I hated reading in college. The only thing that I remember liking during that time was Kurt Vonnegut's Slaughterhouse Five, which I read multiple times. As my life changed, what I read changed with it. Bored in business school, I binged psychology and religion. During architecture school I devoured Ching and some pompous theorists. My design thesis was around institutions for psychedelic therapy, so I became obsessed with Terence McKenna and Stan Grof. When I started a VR company, I got into the history of computing and Marshall McLuhan.
Now that I'm writing more, I'm finding myself drawn to fiction and poetry. I'm more interested in originality around language than the ideas themselves.
I also want to make it through this Simulation Fiction reading list I set up. The origin of Metaverse day-dreaming is often thought to be Snow Crash. But after some research, there's a 100 year tomb of little-known fiction where authors envisioned a society engulfed by virtual reality.
🎵 Song Analysis
The origin of "visual analysis" from The Writing Studio goes back to my attempts to analyze songwriting. The whiteboard in our flooded meat-cellar rehearsal space was always filled with hieroglyphic shapes.
What I ended up developing is a visual form of the "Nashville Number System." It's common now to use Roman numerals (I, IV, V) to signify the chords relative to the root so that a song could be played in any key. My system uses colors to signify chords:
- Root = Major 1, Minor 6 = White
- Sub-Dominant = Major 4, Minor 2 = Orange
- Dominant = Major 5, Minor 3 = Green
Each box is a measure. You start at the top left, read down, and then move right when you hit the bottom. The boxes paired with the colors give you a way to "see" the whole song at once (instead of having it unfold over X minutes).
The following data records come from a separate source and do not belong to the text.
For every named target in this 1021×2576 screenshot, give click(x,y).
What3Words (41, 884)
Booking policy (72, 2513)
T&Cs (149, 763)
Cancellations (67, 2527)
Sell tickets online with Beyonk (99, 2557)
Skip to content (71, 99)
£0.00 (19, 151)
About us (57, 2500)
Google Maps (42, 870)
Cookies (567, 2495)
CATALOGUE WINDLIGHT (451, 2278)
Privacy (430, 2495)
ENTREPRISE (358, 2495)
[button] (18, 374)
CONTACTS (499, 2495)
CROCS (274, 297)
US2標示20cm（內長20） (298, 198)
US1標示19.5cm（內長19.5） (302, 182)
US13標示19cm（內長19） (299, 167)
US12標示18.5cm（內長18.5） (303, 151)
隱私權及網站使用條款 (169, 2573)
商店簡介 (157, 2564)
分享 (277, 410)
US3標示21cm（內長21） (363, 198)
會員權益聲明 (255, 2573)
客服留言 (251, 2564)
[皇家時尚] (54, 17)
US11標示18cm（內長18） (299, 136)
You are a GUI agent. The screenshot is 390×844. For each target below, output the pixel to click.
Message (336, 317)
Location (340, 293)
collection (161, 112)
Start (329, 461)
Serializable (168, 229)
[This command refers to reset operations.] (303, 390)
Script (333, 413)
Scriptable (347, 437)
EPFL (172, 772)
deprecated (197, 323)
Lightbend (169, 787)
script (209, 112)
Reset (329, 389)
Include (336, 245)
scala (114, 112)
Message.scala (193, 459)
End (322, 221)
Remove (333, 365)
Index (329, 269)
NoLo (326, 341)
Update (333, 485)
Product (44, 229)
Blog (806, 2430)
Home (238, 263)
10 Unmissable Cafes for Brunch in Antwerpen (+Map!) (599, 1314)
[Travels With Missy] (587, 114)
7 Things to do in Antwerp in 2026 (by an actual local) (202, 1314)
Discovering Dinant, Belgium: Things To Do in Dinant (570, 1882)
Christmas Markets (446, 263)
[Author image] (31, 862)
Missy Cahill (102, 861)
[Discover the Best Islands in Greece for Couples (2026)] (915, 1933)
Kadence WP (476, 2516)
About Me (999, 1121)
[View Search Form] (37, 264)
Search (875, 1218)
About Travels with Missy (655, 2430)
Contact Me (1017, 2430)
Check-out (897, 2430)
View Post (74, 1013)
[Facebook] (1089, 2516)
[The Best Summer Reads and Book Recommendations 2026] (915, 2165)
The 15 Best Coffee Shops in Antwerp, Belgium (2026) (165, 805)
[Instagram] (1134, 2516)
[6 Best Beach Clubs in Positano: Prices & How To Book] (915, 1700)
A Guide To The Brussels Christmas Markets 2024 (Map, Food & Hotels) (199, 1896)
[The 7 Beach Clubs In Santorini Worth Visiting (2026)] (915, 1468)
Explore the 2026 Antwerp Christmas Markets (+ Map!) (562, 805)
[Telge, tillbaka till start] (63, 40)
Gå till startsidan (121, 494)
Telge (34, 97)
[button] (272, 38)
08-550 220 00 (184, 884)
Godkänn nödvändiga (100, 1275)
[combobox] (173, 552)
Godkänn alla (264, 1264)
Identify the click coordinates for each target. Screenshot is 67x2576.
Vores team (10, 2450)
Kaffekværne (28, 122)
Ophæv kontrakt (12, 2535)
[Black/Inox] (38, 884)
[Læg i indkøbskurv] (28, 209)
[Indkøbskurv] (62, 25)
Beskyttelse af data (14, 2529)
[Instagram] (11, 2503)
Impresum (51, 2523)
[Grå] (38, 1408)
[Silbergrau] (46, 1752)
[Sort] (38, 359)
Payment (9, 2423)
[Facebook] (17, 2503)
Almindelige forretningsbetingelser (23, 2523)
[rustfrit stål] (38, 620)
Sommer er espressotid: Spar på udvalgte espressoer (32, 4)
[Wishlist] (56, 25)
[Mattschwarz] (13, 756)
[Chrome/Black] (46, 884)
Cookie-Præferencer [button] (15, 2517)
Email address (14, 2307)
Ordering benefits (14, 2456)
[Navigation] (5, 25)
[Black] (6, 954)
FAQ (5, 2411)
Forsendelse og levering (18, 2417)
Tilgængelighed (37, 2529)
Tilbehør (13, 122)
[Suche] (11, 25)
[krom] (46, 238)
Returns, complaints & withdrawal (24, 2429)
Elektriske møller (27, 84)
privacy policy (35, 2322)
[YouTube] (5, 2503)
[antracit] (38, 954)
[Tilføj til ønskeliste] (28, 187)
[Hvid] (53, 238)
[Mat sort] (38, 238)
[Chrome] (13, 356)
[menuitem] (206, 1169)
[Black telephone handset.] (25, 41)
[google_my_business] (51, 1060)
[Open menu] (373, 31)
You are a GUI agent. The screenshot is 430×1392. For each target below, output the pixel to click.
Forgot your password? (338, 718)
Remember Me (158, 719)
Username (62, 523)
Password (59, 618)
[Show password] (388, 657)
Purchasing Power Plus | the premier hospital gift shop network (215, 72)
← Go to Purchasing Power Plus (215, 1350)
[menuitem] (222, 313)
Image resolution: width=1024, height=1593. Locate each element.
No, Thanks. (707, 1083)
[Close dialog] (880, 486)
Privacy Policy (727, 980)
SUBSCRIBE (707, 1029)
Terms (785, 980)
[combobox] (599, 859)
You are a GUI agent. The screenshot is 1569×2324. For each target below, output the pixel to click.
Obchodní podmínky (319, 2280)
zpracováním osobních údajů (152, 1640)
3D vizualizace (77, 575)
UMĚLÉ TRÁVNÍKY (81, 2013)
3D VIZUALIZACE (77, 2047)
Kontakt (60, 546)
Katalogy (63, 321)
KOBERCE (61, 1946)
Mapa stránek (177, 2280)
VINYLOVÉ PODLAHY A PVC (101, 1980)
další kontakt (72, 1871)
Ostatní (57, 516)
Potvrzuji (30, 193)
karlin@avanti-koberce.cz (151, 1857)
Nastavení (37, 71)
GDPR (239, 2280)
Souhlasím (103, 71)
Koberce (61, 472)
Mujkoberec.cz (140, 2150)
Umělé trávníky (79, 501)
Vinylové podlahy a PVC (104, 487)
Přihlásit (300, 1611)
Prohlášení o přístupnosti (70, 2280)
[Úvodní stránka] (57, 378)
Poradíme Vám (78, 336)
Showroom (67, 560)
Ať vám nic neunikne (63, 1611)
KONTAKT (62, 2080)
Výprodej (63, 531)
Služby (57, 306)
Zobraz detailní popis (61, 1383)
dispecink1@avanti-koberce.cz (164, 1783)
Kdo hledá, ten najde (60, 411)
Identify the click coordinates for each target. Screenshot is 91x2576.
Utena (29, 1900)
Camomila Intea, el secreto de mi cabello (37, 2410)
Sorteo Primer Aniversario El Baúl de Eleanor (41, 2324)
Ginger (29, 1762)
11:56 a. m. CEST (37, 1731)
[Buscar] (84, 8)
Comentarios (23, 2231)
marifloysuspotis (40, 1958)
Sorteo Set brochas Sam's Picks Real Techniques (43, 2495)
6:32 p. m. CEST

What the system helped me learn is that a good song is a sequence of well-designed "shapes" that get looped through. Composition is the act of varying loop lengths, loop counts, and rhyme patterns between song parts (ie: verse, chorus, bridge).
This system is a way to demystify songwriting with a bare minimum amount of music theory (the major key). It's an enabler of "three chords and the truth." The idea is to focus on lyrics and sonic identity, instead of re-inventing the wheel of structure.